Tributi tackles the universal pain of filing taxes using no-code

Tributi tackles the universal pain of filing taxes using no-code

Interview with Andres Velez, the founder and CEO of Tributi

Wherever government is slow or lacking, startups have been the catalyst forcing it to improve. Companies like TaxAct and Intuit (who owns TurboTax) have democratized the painful and sometimes confusing process of filing taxes these last few decades for U.S. citizens. In Latin America, Tributi has the same ambitions, but hit a brick wall when it came to productizing its tax filing app because its founders didn’t have the technical background to build it.

“The main difficulty is the inability to create or shape the product yourself because you have an idea of what the user wants and therefore what you need to build. But that’s as far as I could go. I wasn’t able to build it myself. It was limiting, and I couldn’t iterate as fast as I wanted to,” said Andres Velez, founder and CEO at Tributi.

Similarly to the U.S., Latin American taxpayers usually agonize over filing taxes themselves or end up hiring an accountant who knows all the rules, both of which can be costly options. Velez and partner Simon Gonzalez saw value in automating the tax filing process, which could facilitate tax filing preparations for an entire society, and make it easier for the Latin American government to tax people - making it a socially viable product.
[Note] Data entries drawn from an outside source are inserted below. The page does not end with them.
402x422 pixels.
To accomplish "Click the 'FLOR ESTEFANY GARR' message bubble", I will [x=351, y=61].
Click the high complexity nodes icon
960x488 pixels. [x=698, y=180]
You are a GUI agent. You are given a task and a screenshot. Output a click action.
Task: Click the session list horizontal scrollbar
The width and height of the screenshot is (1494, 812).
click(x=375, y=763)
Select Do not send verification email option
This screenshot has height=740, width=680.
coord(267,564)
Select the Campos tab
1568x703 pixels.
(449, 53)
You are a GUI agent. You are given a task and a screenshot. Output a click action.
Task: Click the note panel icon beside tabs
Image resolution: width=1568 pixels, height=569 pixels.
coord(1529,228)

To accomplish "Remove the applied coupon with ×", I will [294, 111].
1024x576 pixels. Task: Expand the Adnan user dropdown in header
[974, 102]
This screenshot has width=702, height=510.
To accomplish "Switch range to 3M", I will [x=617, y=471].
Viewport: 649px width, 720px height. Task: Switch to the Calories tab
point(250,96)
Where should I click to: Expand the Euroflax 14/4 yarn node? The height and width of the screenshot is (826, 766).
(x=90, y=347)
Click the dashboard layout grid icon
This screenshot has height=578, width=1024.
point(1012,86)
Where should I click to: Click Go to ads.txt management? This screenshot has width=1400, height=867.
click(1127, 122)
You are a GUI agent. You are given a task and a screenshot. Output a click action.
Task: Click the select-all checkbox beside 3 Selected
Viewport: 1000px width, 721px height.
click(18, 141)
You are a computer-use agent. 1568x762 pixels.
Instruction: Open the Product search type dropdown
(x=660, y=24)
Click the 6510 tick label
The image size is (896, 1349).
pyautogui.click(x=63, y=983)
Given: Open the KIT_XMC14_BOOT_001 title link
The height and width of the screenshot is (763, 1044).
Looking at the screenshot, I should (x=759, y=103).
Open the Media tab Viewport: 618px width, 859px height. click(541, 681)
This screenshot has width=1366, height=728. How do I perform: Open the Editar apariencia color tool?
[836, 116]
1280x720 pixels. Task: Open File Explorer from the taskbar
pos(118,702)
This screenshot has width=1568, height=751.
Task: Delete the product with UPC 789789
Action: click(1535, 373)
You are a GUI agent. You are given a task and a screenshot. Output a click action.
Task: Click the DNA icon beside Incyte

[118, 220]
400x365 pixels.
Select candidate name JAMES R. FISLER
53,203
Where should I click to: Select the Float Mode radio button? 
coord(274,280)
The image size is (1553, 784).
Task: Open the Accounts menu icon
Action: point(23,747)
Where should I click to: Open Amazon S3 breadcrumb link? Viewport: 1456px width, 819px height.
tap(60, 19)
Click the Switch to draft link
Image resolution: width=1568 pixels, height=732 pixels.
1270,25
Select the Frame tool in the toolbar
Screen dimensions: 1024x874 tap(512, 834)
So they set out to build an engine that would accomplish this, along with a simple user interface that would generally improve the stressful experience and make taxpayers feel in control of the process at all times.

With experience in the finance industry and as taxpayers themselves, Velez and Gonzalez had a clear vision of the tax engine and user experience they wanted to build, but simply didn’t have the background in programming to build it the way they dreamed, in the time they wanted to build it in.

When time started running out, Velez started for looking for ways to get around the programming barrier, and started working with Airdev, which was listed as a Bubble partner. Airdev provided a dedicated team member to handle the programming and product design aspects of the app, which immediately allowed Velez and Gonzalez to execute their vision.

“it basically put back the power of building the product back in my hands and we were able to build very quickly, that we could iterate on ourselves. So that basically changed the dynamic for us,” said Velez.

Thanks to this last ditch effort, Tributi was able to hit the market in time for tax filing season with a functional and well-designed product and even become a part of Y Combinator's Winter 2018 batch within four months, which they wouldn’t have been able to do otherwise, according to Velez.

Without being bound to the technical aspects of building Impuesto, they were also able to make greater strides in the app’s capabilities than they had originally planned.

“Everything you need to know is lying out there with the customers. So if you talk to them more, you’ll build a better product around the things that they’re giving you. You’re bound to reach a pretty good product market space. I wish I had done that more proactively from the very beginning,” said Velez.

The company is now enjoying a growing user base that mainly comes from word-of-mouth referrals, which it says comes at a rate of one user per two existing users.

“Everyone’s talking about this during tax season, and since our software is so much easier and cheaper than hiring an accountant or preparing tax filing themselves, it’s usually what they discuss during this time,” said Velez.